You can easily prepare this mouthwatering dish at home for your family to enjoy. However, to ensure the best results, keep in mind these five essential tips:

Selecting the Right Ingredients for Stir-Fried Pork Hocks

As you may know, the primary ingredients for this dish typically include pork hocks, ears, and tongue.

– Pork Ears: For the best results, opt for clean, white ears, avoiding any that appear dark or greenish. Stay away from those with excessive fat.

– Pork Tongue: Choose tongues with a bright red, vibrant color, and a white section near the throat. Once cleaned, it should have a distinct aroma, free from any unpleasant odors.

– Pork Hocks: Select fresh, vibrant red-pink hocks with good elasticity and no water leakage.

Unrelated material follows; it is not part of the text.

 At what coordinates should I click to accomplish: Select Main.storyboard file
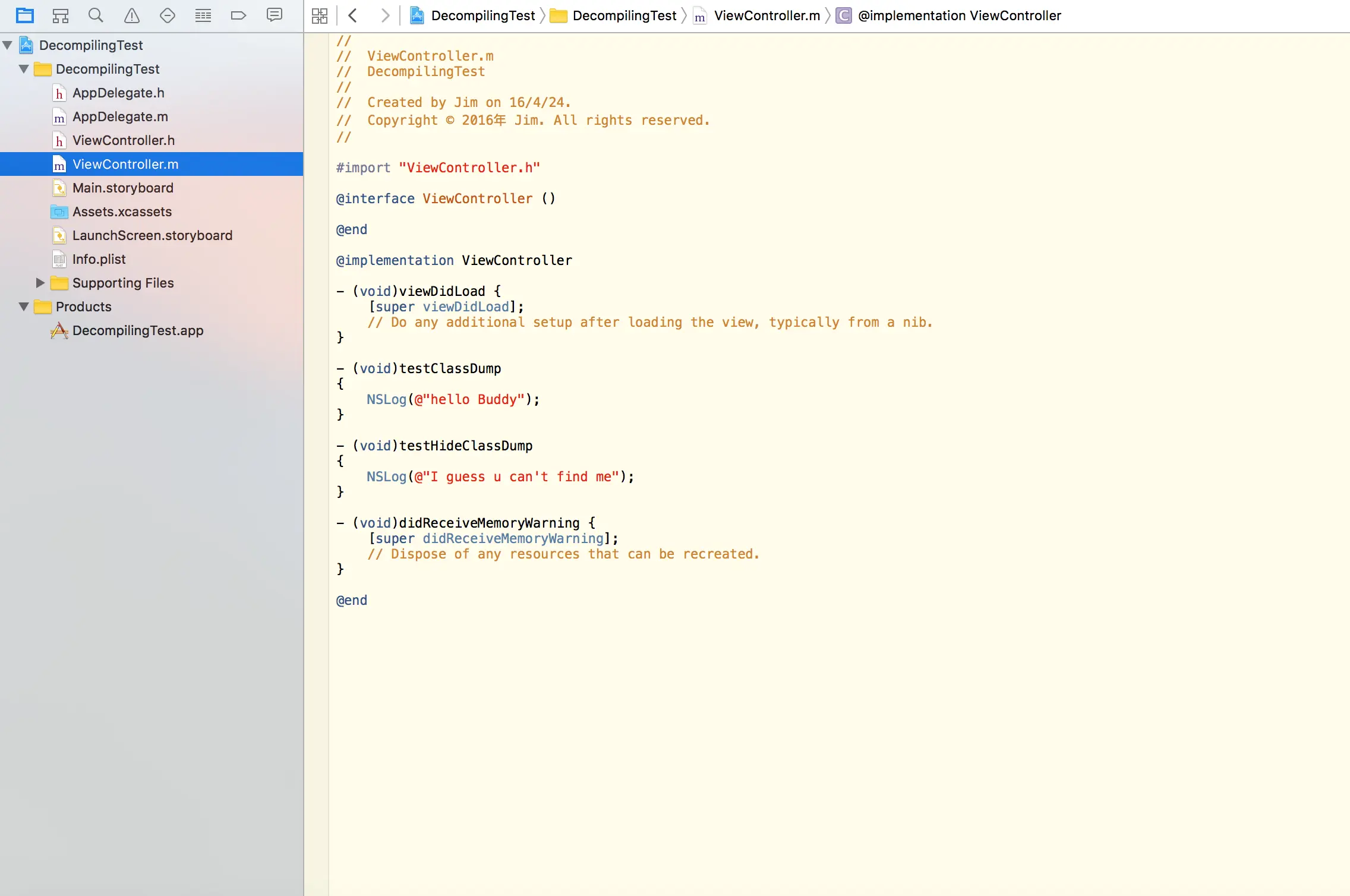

These will add a nice crunch and help bind the dish together without making it dry or crumbly.

Additionally, enhance the flavor by including mushrooms, wood ear fungus, peppercorns, shallots, and fish sauce. Always choose the freshest and highest-quality ingredients for an exceptional dish.

Preliminary Preparation

– As the tongue comes into direct contact with food, it tends to have a strong odor. It’s best to scald it in boiling water to facilitate cleaning, then scrape off the white coating on the surface.

– Remove any hair from the hocks and ears, then rub them with a mixture of lemon juice, white alcohol, and a pinch of salt to eliminate any unpleasant smells before rinsing.

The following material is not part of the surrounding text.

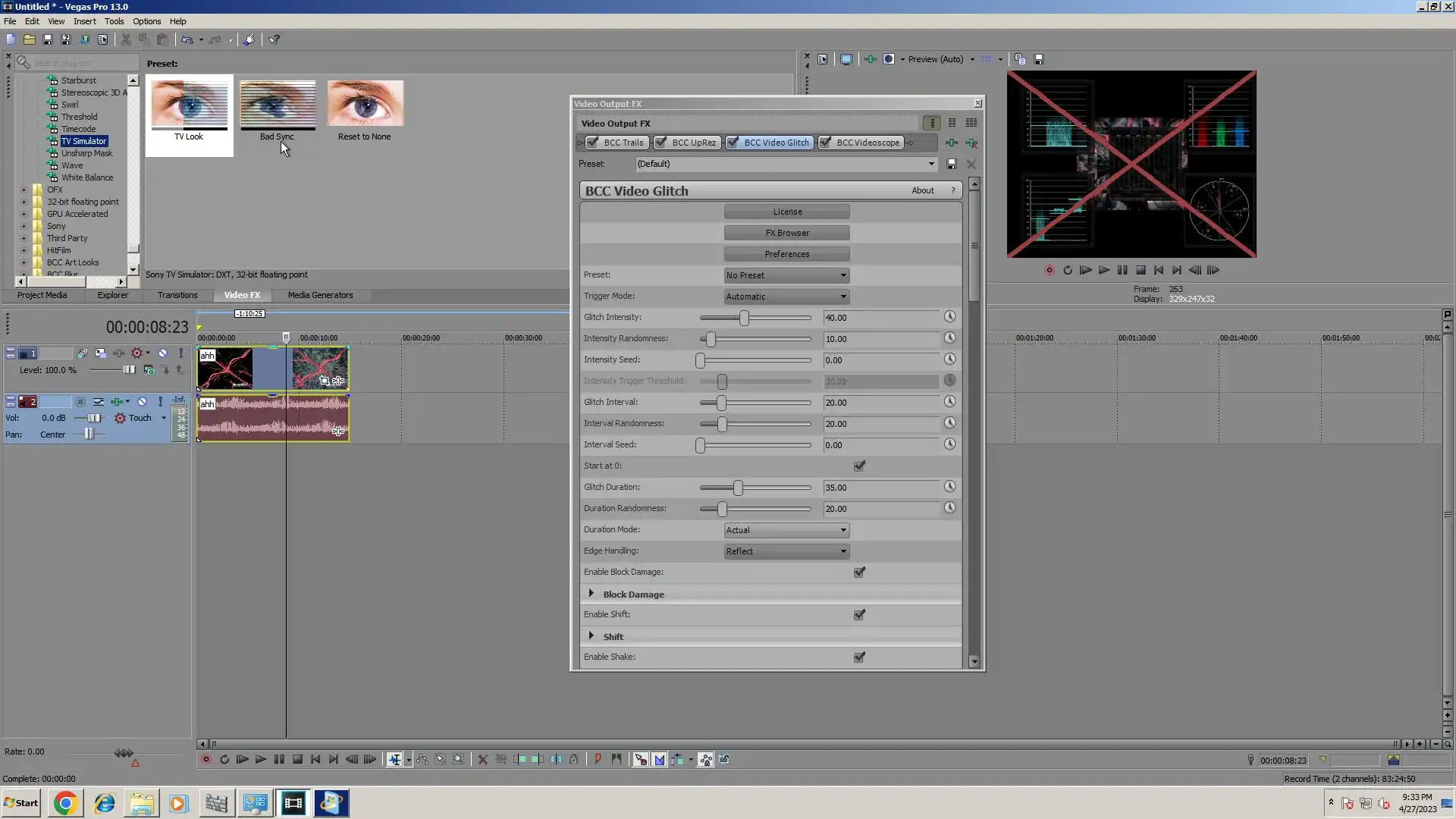
Task: Click the Track FX icon on video track 1
Action: coord(119,353)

– For the ears, use a knife to make small incisions in the holes at the base of the ear, where dirt tends to accumulate. Rinse thoroughly to remove any remaining impurities.

– Boil a pot of water with a spoonful each of vinegar and salt. Briefly blanch all the meats for about 2 minutes to ensure they’re clean and fragrant.

Marination

Remove the meats from the pot and rinse them in cold water to get rid of any scum and prevent discoloration. Cut the meats, ears, and tongue into thin slices, then marinate them with a pinch of salt, pepper, and fish sauce for about 30 minutes.

Soak the mushrooms and wood ear fungus in warm water to rehydrate them, then clean and chop finely. Peel and mince the shallots.

Stir-Frying the Ingredients

Sauté the shallots until fragrant, then add the meats and stir-fry until they change color. Toss in the mushrooms and wood ear fungus, seasoning with fish sauce to taste. Continue cooking until all the ingredients are well-done and infused with flavor. Finally, sprinkle in some pepper, give it a good stir, and turn off the heat.

Pressing the Stir-Fried Pork Hocks

– Start by cleaning your pork hock mold and letting it air dry.

– For an extra touch of freshness, line the mold with clean banana leaves.

– Fill the mold with the hot stir-fried mixture, tightening the screw by hand. It’s crucial to use hot ingredients to ensure the mixture binds together nicely, resulting in a cohesive dish that isn’t dry or crumbly. The tighter the mixture is packed, the chewier and more enjoyable the final product will be.

– Allow the mold to cool, then refrigerate it for about 8 hours or overnight. This will help the stir-fried pork hocks set, becoming firmer and easier to slice.

Happy cooking, and may your stir-fried pork hocks turn out delicious!